I recently shared my conversation with Blake Chastain. During that interview, I noted that people of color, women, and other minoritized populations have had to be deliberate about how they read, interpret, and apply scriptures and doctrines that weren’t originally written or taught with their full freedom and wholeness in mind.
As I read on the train today, Cone’s explanation of that point stood out to me:
It was not easy for blacks [sic] to find a language to talk about Christianity publicly because the Jesus they embraced was also, at least in name, embraced by whites [sic] who lynched black people. Indeed, it was white slaveholders, segregationists, and lynchers who defined the content of the Christian gospel. They wrote hundreds of books about Christianity, founded seminaries to train scholars and preachers, and thereby controlled nearly two thousand years of Christian tradition. Cut off from their African religious traditions, black slaves were left trying to carve out a religious meaning for their lives with white Christianity as the only resource to work with. They ignored white theology, which did not affirm their humanity, and went straight to stories in the Bible, interpreting them as stories of God siding with little people just like them. They identified God’s liberation of the poor as the central message of the Bible, and they communicated this message in their songs and sermons.” —James H. Cone, The Cross and the Lynching Tree, p. 118
That generation of Black people reclaimed the symbols and stories of a culture and social order that was explicitly and persistently hostile to them. And they used those symbols and stories—both religious and national—to create for themselves a world within the wider world where they could speak not just to common suffering but also to their value, belonging, beauty, and power.
I only moved back to the Western Hemisphere during my mid-teens, yet I also experienced the Black church I grew up in as a world within worlds. Not long before I left for college, an elder and family friend gave me a family-size Bible featuring illustrations of Black Bible characters and footnotes and full-color inserts that filled in the regional histories.

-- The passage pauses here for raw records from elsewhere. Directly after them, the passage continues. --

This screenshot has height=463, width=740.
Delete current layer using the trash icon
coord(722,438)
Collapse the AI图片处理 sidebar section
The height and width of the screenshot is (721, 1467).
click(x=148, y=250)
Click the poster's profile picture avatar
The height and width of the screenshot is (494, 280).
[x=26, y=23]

It wasn’t a subtle move. Through that gift she declared my worth—me as me, not me as a malformed European. She also sent a strong message about the stories that traditional interpretations didn’t tell us but should have.
I see minoritized people doing this all the time: women reclaiming the writings attributed to Paul to affirm their varied calls to ministry; LGBTQ people diving into community texts, values, and practices to motivate relationships of support. These groups, like enslaved Black American believers, work creatively with the symbols and stories available to them, despite the discouragement of mainstream religion and despite the suspicion or outright rejection of other minoritized people.
I was also struck by Cone’s account of journalist and anti-lynching activist Ida B. Wells visiting an African Methodist Episcopal conference in Philadelphia and finding no encouragement there. “Under God,” she said, “I have done work without any assistance from my people.” The implication was that she had the wherewithal to continue doing it whether they got on board or not.
Of course, “without any assistance from my people” was as hyperbolic from Wells as “I am the only one left” was from Elijah. Wells couldn’t have done her investigations, touring, or speaking nationwide had she been truly isolated; racists would have suceeded in murdering her many times over. Nevertheless, it was the symbols and stories that she’d reclaimed from the “frauds” of the violent and silent Church that gave her a sense of refuge even as social violence and peer criticism continued.
The way symbols and stories have been used in the past doesn’t constrain our creativity today. We can use them differently than our predecessors and oppressors if we so choose. We can abandon these symbols if a reclamation project turns out not to serve us well. But just as our ancestors did, we can divest of whatever meanings fail to support us, and create new meanings that are strong enough to support whole and healthy lives. It’s imperative we do.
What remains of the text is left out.